FCC chair Ajit Pai voted on Thursday to roll back Obama-era regulatory moves, reclassify broadband internet as a Title I information service, thus also ending network neutrality regulations that force wireline ISPs (cellular internet is already allowed to operate in non-neutral ways) to treat all data equally.

Federal Communications Commission Chairman Ajit Pai drinks from a giant corporate-branded coffee cup.
Alex Wong/Getty Images
  • The case against net neutrality: The argument for Pai’s move is that allowing ISPs freedom to structure their pricing and service however they want will ultimately boost investment in the sector, and deliver more competition and higher quality infrastructure. Non-neutral mobile internet providers have avoided the dystopian practices advocates warn about; the lack of regulation simply lets them optimize their product better.

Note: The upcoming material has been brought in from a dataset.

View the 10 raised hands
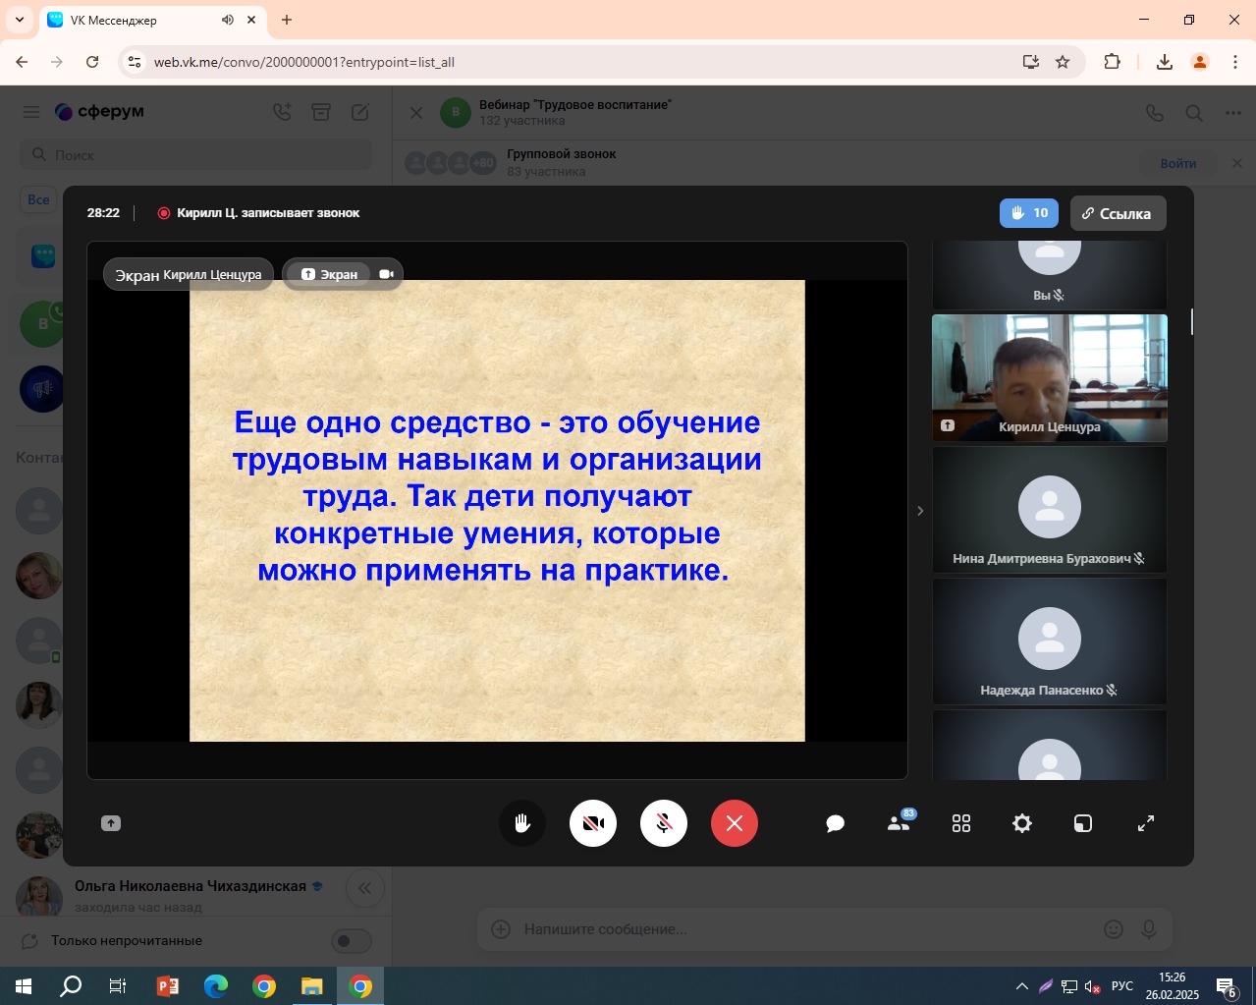Viewport: 1256px width, 1005px height. [x=1028, y=213]
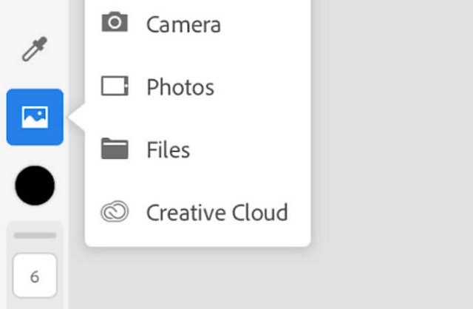Select the Eyedropper tool

[x=35, y=49]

  • The case for net neutrality: The argument against Pai’s move is that there’s very little competition in the wired broadband market — the typical American has one or two broadband providers rather than three or four wireless ones — and common carrier rules are needed lest the uncompetitive infrastructure market start infecting the market for online services.
  • What’s next? Litigation! A bunch of blue states have announced plans to sue, and they’ll be supported by some internet companies and advocacy groups. The legal issue will turn not on the underlying merits of the decision, but on whether the FCC really gathered enough new information over the past year to warrant a new rule.